Indeed, most of the sudden infant death cases happen in “disadvantaged” families where children are not really wanted to begin with. Medical researchers also love these cases and think they can draw “sensible” recommendations and “small measures” out of them – as in the last cited article – as if putting a crying baby to sleep alone was an easy task for any parents who really love their children.
So much for those people’s consideration of rational arguments concerning their child raising practices. A helpless and bedridden man will take you to court at once if you abuse him; whereas small children give their parents a million opportunities to correct errors that are much more severe than the former, given the power disparity. A nurse who abuses a bedridden man has a greater capacity to admit his error on an internet forum than before the very plaintiff, so what could it mean that so many parents are this reluctant to admitting the smallest error in their children’s education that they can’t even admit certain truths on an internet forum – let alone the truth of a baby’s emotions?
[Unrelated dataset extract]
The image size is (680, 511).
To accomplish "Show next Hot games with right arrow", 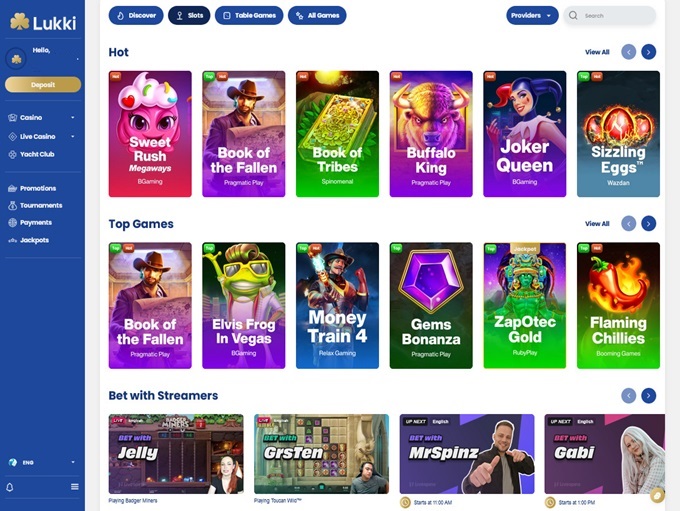I will tap(648, 52).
Such is the moral stature of so many adults who still do not understand that those who are born to them are people the same as them; people who, more or less consciously, invariably remember how they have been treated by those who had power over them and how they have been silenced. Dear Sirs, nobody who ignores this and goes about trying to justify their unquestionable childraising methods can pretend to have any good intentions towards their children – nobody!
Not surprisingly, Finland is for so many well-established adults nothing but a well of sorrow where to survive thanks to government boxes.
For you who managed to get this far into the article and feel that something about it makes a lot of sense, here is the bright side of the story. If your child, own or entrusted, cries and despairs it’s likely that it’s difficult for you to know what she wants, and also likely you make mistakes unknowingly. This kind of mistakes can be corrected by learning and learning to adjust to the self-evident reality that the child has something very important and deep to communicate, and that something must be at fault with your innate capacity to adequately respond to this. Adhere to this principle and there won’t be a problem; there will be suffering, falls and a lot of confusion, of course, but you will not your compromise your relationship with your child, which is the most important thing. Don’t despair, this journey of discovery has a sure prize. Human beings are able to adapt to all kinds of discomforts, including a deranged and irrational social environment that is still sadly universal; but the hardest thing to overcome is precisely the latter, because if one thing differentiates human beings that is our capacity to think and find out the reasons for things. Please, do not give up reason and your connection to the feelings that your child expresses so clearly and without the need for words; in the future these feelings will turn into thoughts, and the thoughts into words that will seek understanding. At this point your honest answers will achieve the healing longed for, and you will grow together just like we all grow in this wonderful journey of self-discovery.
Nowadays information abounds on the internet, and you are also able to contact a multitude of specialists; in the same way that this helps you find out how to use your computer or mobile phone, it can help you get to know yourself and find out what that little one – whose only “deficiency” is being unable to match your cognitive or verbal level – has to say.